Dale couldn’t believe the man was leaving. “Tell me! I need to know!”
But Sanjay disappeared into the darkness. Dale took several steps after him but was stricken by a headache so violent that he vomited.
He wiped his mouth and considered his next move. As Sanjay said, there was no choice. In his many failed or partially successful communions with Keanu’s systems, Dale had learned that the NEO itself had weapons. It was the biggest, nastiest platform around, too, like an aircraft carrier—
For him it was back to the Factory immediately.
What is it like living under the Aggregates?
Most Americans would probably never know the difference. For example, they still vote for their fellow citizens for city council or mayor or Congress or the Senate. And the president. The Aggregates have “representatives” in Washington and most state capitals that parallel bodies of government, but you never see them. (And there is no Aggregate shadow “president,” but rather an entire formation that is in and out of the White House every day.)
Major corporations, and some not so major, also have Aggregate shadows. Again, you don’t see them. (Of course, the fact that the Aggregates shadow every media organization means complete censorship of those images.)

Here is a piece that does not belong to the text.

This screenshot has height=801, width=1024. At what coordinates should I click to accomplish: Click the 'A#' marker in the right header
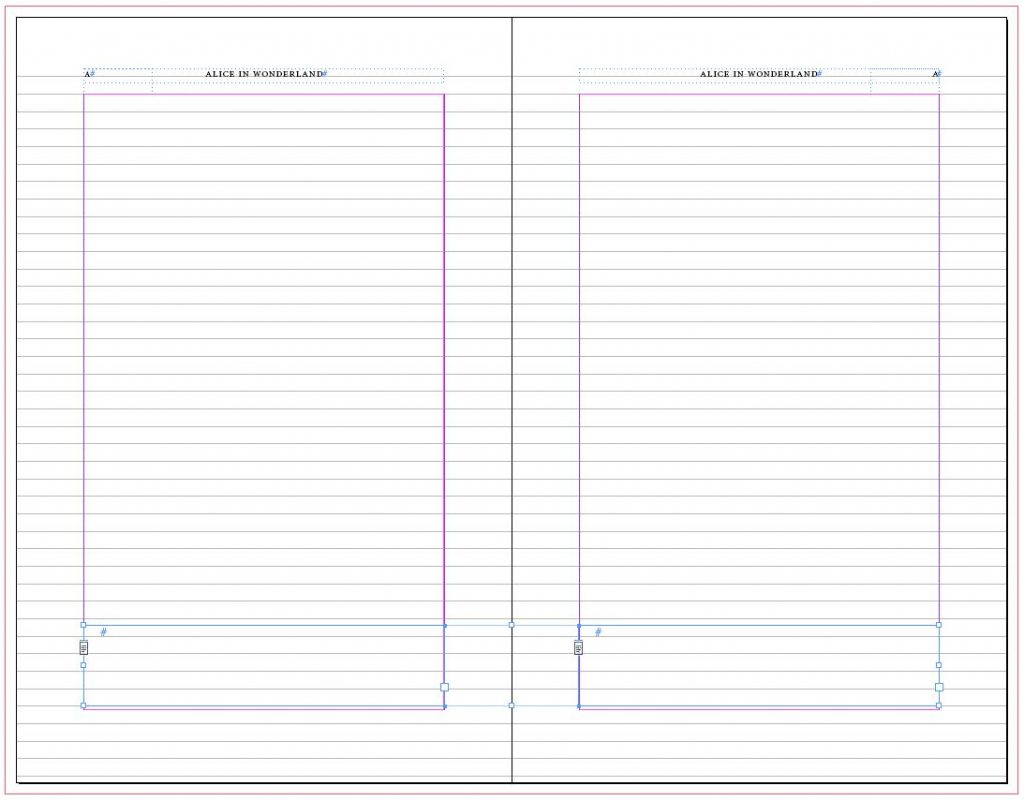[x=936, y=72]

Crime and punishment are a whole different deal, because the Aggregate shadows are particularly active in the penal system, scooping up habitual offenders for work camps and disappearing those who don’t or won’t perform.
What we got: Relatively better national security. Access to new developments in technology. Fewer criminals on the street or in prisons (depending on how loosely you define criminal).
What we gave up: Control of our own destiny as a nation. Free speech and press. Due process.
The horrible truth is . . . a lot of Americans accept the Aggregates. For them, life is sweet and trouble-free.
They just don’t realize that (a) it isn’t theirs any longer, and (b) the Aggregates have a history of using up planets and moving elsewhere, and what’s left behind is usually destroyed.
Personal note: I had a good friend who grew up in the Soviet Union when it was still Communist, so a lot like that.
GERALD MCDOW, INTRODUCTION TO STASIS:
THE HUMAN RACE’S LOST LEGACY POST-2020,
CONTRACTED TO YALE UNIVERSITY PRESS, UNPUBLISHED
YAHVI
“Mom?”
No answer.
“Dad?”
No.
“Zeds? Xavier?”
Nothing.
If Yahvi Stewart-Radhakrishnan disliked Earth based on her experiences at Yelahanka, her arrival at Edwards made certain she would never think of her parents’ home world with anything but loathing. Ever since being hauled up the stairs and shoved into this room by a pair of smiling humans in stupid black suits, she had tried whatever she could: shouting and pounding to start.